Bybit has reported that fund freezing happens when a blockchain locks a consumer’s property with out their consent. They spotlight that these capabilities give these networks a stage of management just like that of conventional banks. The crew has additionally emphasised that the analysis goals to supply better transparency on blockchains whereas laying the groundwork for future research and danger assessments within the digital asset business.
Actual Circumstances Of Blockchain Fund Freezing
Bybit’s Lazarus Safety Lab crew has additionally highlighted real-world incidents the place crypto freezing was used to guard customers and mitigate losses. Notably, in 2025, the SUI Basis froze $162 million in property following the Cetus Protocol hack in Might, which resulted in a lack of over $220 million.
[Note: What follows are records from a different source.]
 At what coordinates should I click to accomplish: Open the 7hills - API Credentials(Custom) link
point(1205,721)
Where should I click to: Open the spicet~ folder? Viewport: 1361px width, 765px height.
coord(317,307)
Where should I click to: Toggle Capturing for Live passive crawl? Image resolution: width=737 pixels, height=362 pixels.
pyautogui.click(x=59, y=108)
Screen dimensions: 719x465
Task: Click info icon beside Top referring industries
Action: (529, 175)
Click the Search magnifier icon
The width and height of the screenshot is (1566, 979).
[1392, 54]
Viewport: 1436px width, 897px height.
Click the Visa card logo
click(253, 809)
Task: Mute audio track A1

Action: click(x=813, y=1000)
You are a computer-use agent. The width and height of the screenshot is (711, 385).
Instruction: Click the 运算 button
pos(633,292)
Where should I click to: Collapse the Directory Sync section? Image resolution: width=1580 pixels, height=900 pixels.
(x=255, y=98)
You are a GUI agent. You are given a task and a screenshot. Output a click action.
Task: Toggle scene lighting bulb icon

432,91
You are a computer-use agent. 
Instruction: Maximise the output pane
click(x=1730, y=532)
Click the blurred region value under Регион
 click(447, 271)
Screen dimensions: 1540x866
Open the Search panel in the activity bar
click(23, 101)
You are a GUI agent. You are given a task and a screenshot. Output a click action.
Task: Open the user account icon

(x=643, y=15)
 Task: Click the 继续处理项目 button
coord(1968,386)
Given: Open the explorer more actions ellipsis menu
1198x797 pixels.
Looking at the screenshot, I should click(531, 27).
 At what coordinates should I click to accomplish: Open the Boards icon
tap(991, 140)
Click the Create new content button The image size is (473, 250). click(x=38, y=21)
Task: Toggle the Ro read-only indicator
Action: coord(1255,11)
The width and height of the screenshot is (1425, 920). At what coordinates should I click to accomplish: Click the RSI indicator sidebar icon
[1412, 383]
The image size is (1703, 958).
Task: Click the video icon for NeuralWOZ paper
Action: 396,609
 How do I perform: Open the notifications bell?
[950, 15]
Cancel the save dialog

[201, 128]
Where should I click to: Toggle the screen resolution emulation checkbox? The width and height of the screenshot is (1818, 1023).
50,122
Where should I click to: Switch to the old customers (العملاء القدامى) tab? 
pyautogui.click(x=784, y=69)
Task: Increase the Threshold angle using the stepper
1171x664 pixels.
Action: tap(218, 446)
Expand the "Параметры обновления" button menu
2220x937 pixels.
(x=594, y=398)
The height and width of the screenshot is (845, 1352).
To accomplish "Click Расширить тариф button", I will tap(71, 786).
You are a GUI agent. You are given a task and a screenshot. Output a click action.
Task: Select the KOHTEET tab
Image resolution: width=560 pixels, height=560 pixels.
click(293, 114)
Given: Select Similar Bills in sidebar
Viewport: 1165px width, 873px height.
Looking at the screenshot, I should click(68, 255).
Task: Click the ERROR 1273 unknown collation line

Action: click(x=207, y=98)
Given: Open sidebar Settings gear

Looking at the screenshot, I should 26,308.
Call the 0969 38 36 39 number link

Following this, Aptos added blacklisting capabilities to its community.
In 2022, the BNB Chain used hardcoded blacklists to comprise a $570 million bridge exploit, stopping the attacker from accessing the funds. Notably, in 2019, VeChain set an early precedent by freezing funds after a $6.1 million breach. In the meantime, Cosmos’s modular account design might permit comparable interventions sooner or later.
These instances show how fund-freezing capabilities can act as emergency instruments throughout large-scale safety incidents. Bybit factors out that though centralization stays a priority, many networks are implementing sensible security measures, even when they problem the precept of full decentralization, which is the core tenet of blockchain know-how.